--- Records for this exercise ---
=====
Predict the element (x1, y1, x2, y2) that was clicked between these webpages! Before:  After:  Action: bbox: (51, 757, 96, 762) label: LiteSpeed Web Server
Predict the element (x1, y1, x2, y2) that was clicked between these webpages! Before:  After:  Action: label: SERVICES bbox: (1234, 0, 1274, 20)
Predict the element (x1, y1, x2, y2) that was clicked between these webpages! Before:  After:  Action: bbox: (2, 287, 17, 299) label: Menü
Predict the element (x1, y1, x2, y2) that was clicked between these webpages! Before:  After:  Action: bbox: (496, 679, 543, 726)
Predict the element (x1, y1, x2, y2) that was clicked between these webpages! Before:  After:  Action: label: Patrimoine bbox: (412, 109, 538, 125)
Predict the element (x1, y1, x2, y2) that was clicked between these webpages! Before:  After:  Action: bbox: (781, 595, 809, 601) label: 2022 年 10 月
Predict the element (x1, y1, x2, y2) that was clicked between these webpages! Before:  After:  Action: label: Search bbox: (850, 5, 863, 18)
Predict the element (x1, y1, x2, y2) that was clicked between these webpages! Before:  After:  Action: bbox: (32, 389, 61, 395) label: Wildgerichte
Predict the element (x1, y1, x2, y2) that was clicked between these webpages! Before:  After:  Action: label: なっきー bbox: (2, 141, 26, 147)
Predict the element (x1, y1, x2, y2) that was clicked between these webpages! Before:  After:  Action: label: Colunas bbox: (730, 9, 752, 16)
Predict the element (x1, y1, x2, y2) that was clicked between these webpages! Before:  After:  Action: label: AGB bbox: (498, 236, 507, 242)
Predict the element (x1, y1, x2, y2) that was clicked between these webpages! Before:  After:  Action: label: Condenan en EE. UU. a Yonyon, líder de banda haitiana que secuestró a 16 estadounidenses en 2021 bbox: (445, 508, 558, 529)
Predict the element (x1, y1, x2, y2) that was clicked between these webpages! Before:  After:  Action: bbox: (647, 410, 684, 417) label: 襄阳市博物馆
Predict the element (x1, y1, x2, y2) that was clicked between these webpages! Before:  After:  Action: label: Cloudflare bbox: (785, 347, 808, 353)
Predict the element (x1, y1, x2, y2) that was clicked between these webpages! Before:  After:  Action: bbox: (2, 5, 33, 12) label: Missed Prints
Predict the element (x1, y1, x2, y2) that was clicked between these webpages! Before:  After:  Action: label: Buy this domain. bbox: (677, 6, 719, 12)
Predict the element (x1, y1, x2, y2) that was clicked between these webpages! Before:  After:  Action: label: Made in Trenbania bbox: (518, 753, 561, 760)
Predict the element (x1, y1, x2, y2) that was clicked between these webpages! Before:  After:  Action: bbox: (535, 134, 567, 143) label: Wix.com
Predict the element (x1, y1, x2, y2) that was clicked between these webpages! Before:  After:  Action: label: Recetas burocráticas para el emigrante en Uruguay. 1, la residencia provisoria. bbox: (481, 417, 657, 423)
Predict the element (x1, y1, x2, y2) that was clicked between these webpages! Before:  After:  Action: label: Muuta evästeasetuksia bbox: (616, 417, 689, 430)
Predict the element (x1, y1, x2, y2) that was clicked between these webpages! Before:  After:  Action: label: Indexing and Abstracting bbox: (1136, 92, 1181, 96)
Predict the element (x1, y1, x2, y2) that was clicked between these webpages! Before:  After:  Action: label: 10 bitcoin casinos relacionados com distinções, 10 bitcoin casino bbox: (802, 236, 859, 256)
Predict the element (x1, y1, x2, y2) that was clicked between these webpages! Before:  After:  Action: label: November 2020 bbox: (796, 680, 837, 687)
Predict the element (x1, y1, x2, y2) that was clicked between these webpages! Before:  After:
=====
Put the entries above into a JSON list of strings, with one string for each line and blank lines left out.

--- Response ---
[
  "Predict the element (x1, y1, x2, y2) that was clicked between these webpages! Before:  After:  Action: bbox: (51, 757, 96, 762) label: LiteSpeed Web Server",
  "Predict the element (x1, y1, x2, y2) that was clicked between these webpages! Before:  After:  Action: label: SERVICES bbox: (1234, 0, 1274, 20)",
  "Predict the element (x1, y1, x2, y2) that was clicked between these webpages! Before:  After:  Action: bbox: (2, 287, 17, 299) label: Menü",
  "Predict the element (x1, y1, x2, y2) that was clicked between these webpages! Before:  After:  Action: bbox: (496, 679, 543, 726)",
  "Predict the element (x1, y1, x2, y2) that was clicked between these webpages! Before:  After:  Action: label: Patrimoine bbox: (412, 109, 538, 125)",
  "Predict the element (x1, y1, x2, y2) that was clicked between these webpages! Before:  After:  Action: bbox: (781, 595, 809, 601) label: 2022 年 10 月",
  "Predict the element (x1, y1, x2, y2) that was clicked between these webpages! Before:  After:  Action: label: Search bbox: (850, 5, 863, 18)",
  "Predict the element (x1, y1, x2, y2) that was clicked between these webpages! Before:  After:  Action: bbox: (32, 389, 61, 395) label: Wildgerichte",
  "Predict the element (x1, y1, x2, y2) that was clicked between these webpages! Before:  After:  Action: label: なっきー bbox: (2, 141, 26, 147)",
  "Predict the element (x1, y1, x2, y2) that was clicked between these webpages! Before:  After:  Action: label: Colunas bbox: (730, 9, 752, 16)",
  "Predict the element (x1, y1, x2, y2) that was clicked between these webpages! Before:  After:  Action: label: AGB bbox: (498, 236, 507, 242)",
  "Predict the element (x1, y1, x2, y2) that was clicked between these webpages! Before:  After:  Action: label: Condenan en EE. UU. a Yonyon, líder de banda haitiana que secuestró a 16 estadounidenses en 2021 bbox: (445, 508, 558, 529)",
  "Predict the element (x1, y1, x2, y2) that was clicked between these webpages! Before:  After:  Action: bbox: (647, 410, 684, 417) label: 襄阳市博物馆",
  "Predict the element (x1, y1, x2, y2) that was clicked between these webpages! Before:  After:  Action: label: Cloudflare bbox: (785, 347, 808, 353)",
  "Predict the element (x1, y1, x2, y2) that was clicked between these webpages! Before:  After:  Action: bbox: (2, 5, 33, 12) label: Missed Prints",
  "Predict the element (x1, y1, x2, y2) that was clicked between these webpages! Before:  After:  Action: label: Buy this domain. bbox: (677, 6, 719, 12)",
  "Predict the element (x1, y1, x2, y2) that was clicked between these webpages! Before:  After:  Action: label: Made in Trenbania bbox: (518, 753, 561, 760)",
  "Predict the element (x1, y1, x2, y2) that was clicked between these webpages! Before:  After:  Action: bbox: (535, 134, 567, 143) label: Wix.com",
  "Predict the element (x1, y1, x2, y2) that was clicked between these webpages! Before:  After:  Action: label: Recetas burocráticas para el emigrante en Uruguay. 1, la residencia provisoria. bbox: (481, 417, 657, 423)",
  "Predict the element (x1, y1, x2, y2) that was clicked between these webpages! Before:  After:  Action: label: Muuta evästeasetuksia bbox: (616, 417, 689, 430)",
  "Predict the element (x1, y1, x2, y2) that was clicked between these webpages! Before:  After:  Action: label: Indexing and Abstracting bbox: (1136, 92, 1181, 96)",
  "Predict the element (x1, y1, x2, y2) that was clicked between these webpages! Before:  After:  Action: label: 10 bitcoin casinos relacionados com distinções, 10 bitcoin casino bbox: (802, 236, 859, 256)",
  "Predict the element (x1, y1, x2, y2) that was clicked between these webpages! Before:  After:  Action: label: November 2020 bbox: (796, 680, 837, 687)",
  "Predict the element (x1, y1, x2, y2) that was clicked between these webpages! Before:  After:"
]